Some of the problems in your first cut are:
1. Offsets for regex are given in terms of lines. MARC files don't have
newlines in them, unless you're Millennium, in which case they can be
inserted every 200,000 bytes to keep things interesting.
2. Byte matches match byte values, so "20 byte 4" is looking for the
binary value, not the ascii digit.
3. Sometimes you need to prime the buffer before you can do a regexp match.
Is this good enough?
# MARC 21 Magic (First cut)
# indicator count must be "2"
10 string 2
# leader must end in "4500"
>20 string 4500
# leader must start with five digits, a record status, and a record
type
>0 regex ^([0-9]{5})[acdnp][acdefgijkmoprt][abcims] MARC Bibliographic
>0 regex ^([0-9]{5})[acdnp][z] MARC Authority
Simon
On Wed, Mar 23, 2011 at 8:09 PM, William Denton <[log in to unmask]> wrote:
> Has anyone figured out the magic necessary for file to recognize MARC
> files?
>
> If you don't know it, file is a Unix command that tells you what kind of
> file a file is.

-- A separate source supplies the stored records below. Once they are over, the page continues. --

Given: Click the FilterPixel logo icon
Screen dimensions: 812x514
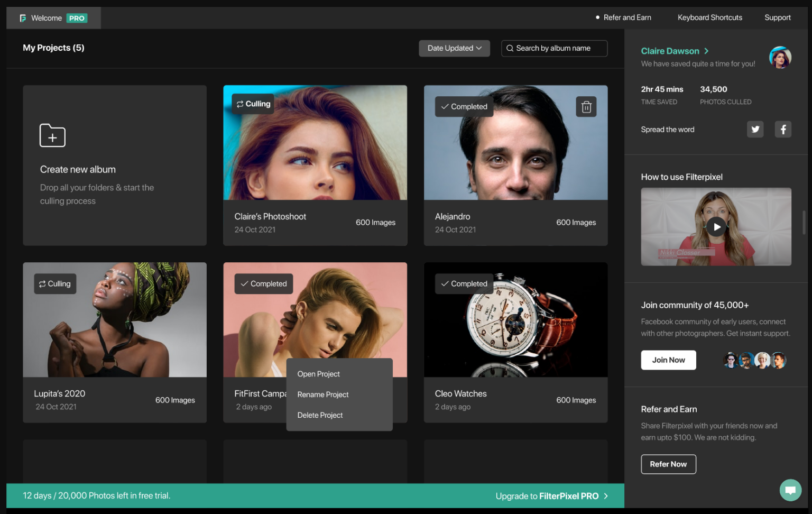Looking at the screenshot, I should (22, 17).
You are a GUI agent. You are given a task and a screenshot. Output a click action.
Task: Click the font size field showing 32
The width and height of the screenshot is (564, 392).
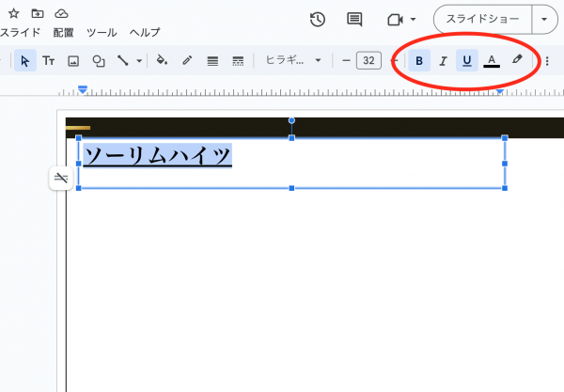[x=368, y=61]
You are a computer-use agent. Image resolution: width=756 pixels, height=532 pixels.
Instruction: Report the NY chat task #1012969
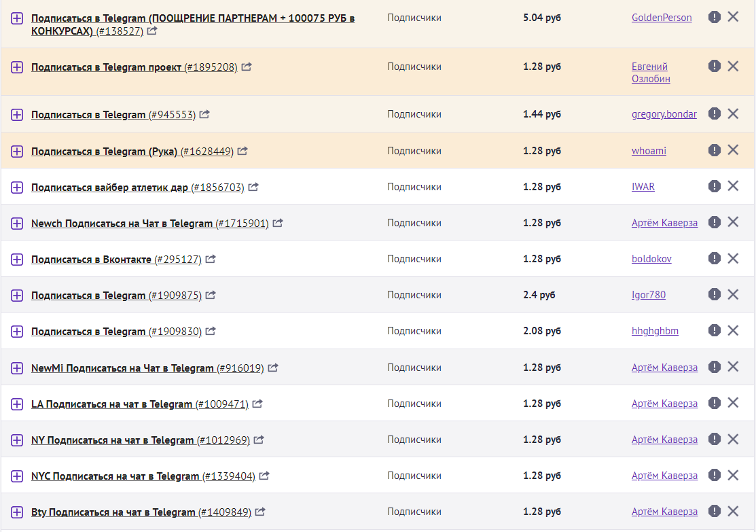(714, 439)

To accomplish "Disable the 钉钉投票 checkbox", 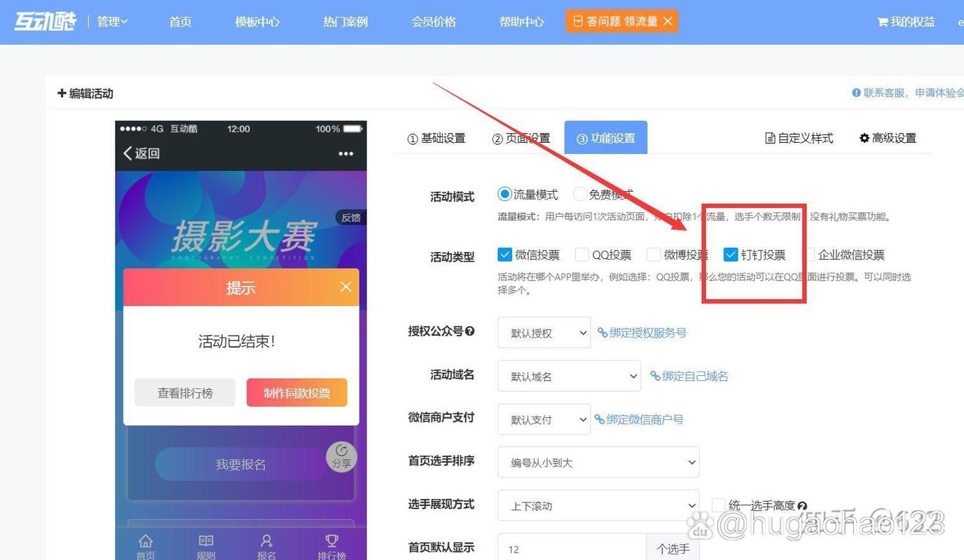I will [x=729, y=254].
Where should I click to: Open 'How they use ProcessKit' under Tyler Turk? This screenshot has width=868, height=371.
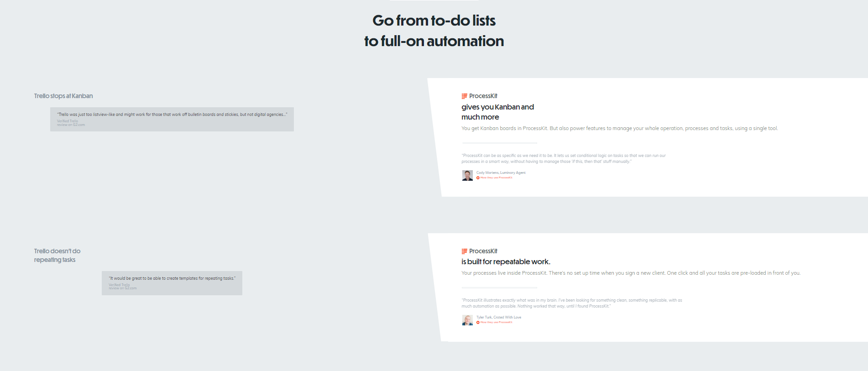click(x=497, y=323)
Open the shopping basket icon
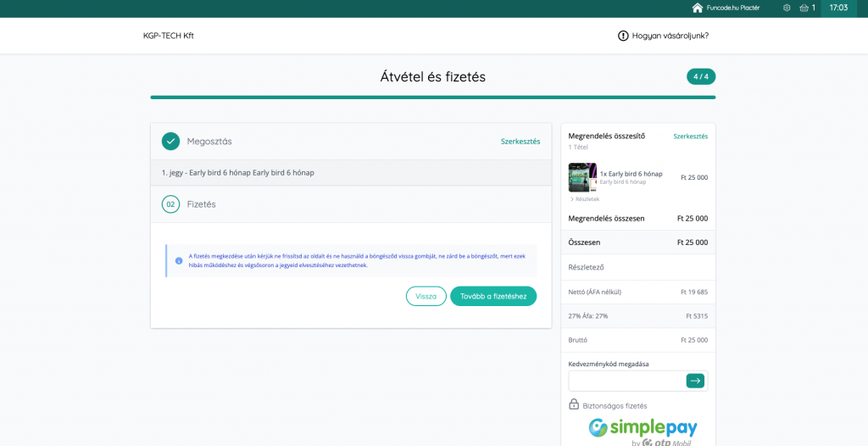Viewport: 868px width, 446px height. [x=804, y=8]
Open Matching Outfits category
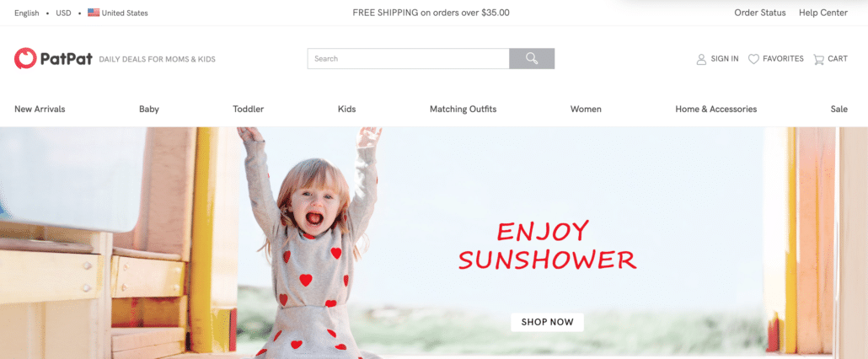Image resolution: width=868 pixels, height=359 pixels. pyautogui.click(x=463, y=109)
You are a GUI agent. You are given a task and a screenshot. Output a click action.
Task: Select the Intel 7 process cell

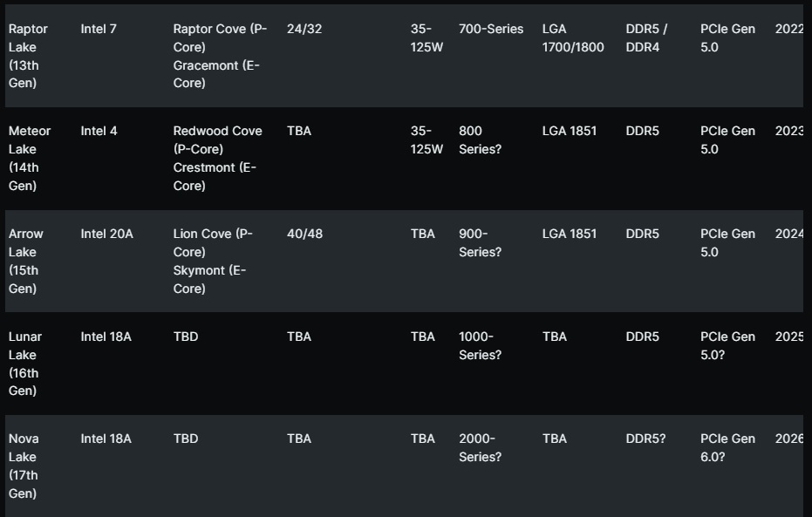[99, 29]
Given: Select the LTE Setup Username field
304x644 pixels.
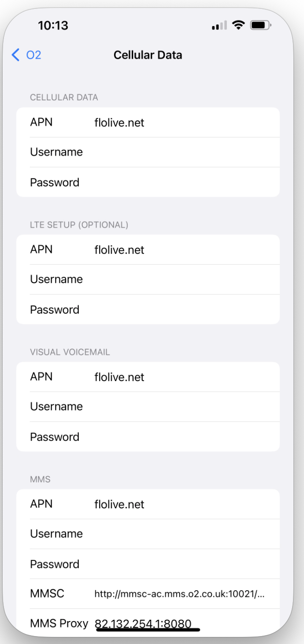Looking at the screenshot, I should 176,280.
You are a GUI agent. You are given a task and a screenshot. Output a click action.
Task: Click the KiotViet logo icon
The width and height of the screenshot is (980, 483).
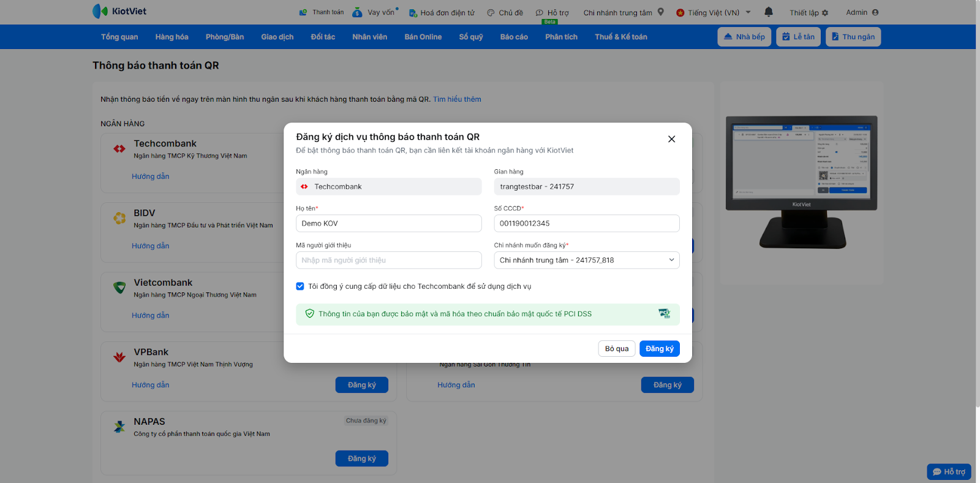coord(100,11)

For example:
>
> $ file 101015_001.mp3
> 101015_001.mp3: Audio file with ID3 version 2.3.0, contains: MPEG ADTS,
> layer III, v1, 192 kbps, 44.1 kHz, Stereo
>
> $ file P1000026.jpg
> P1000026.jpg: JPEG image data, EXIF standard, comment: "AppleMark"
>
> It's a really useful command. I assume it's on OSX, but I don't know. You
> can get it for Windows with Cygwin.
>
> The problem is, file doesn't grok MARC:
>
> $ file catalog.01.mrc
> catalog.01.mrc: data
>
> I took a stab at getting the magic defined, but it didn't work. I'll
> include what I used below. You can put it into a magic.txt file, and then
> use
>
> file -m magic.txt some_file.mrc
>
> to test it. It'll tell you the file is MARC Bibliographic ... but it also
> thinks that PDFs, JPEGs, and text files are MARC. That's no good.
>
> It'd be great if the MARC magic got into the central magic database so
> everyone would be able to recognize various MARC file types.
>
> Bill
>
>
> # --- clip'n'test
> # MARC 21 for Bibliographic Data
> # http://www.loc.gov/marc/bibliographic/bdleader.html
> #
> # This doesn't work properly
>
> 0 string x
>
>> 5 regex [acdnp]
>> 6 regex [acdefgijkmoprt]
>> 7 regex [abcims]
>> 8 regex [\ a]
>> 9 regex [\ a]
>> 10 byte x
>> 11 byte x
>> 12 string x
>> 17 regex [\ 12345678uz]
>> 18 regex [\ aciu]
>> 19 regex [\ abc] MARC Bibliographic
>>
> #>20 byte 4
> #>21 byte 5
> #>22 byte 0
> #>23 byte 0 MARC Bibliographic
>
> # --- end clip'n'test
>
> --
> William Denton, Toronto : miskatonic.org www.frbr.org openfrbr.org
>
|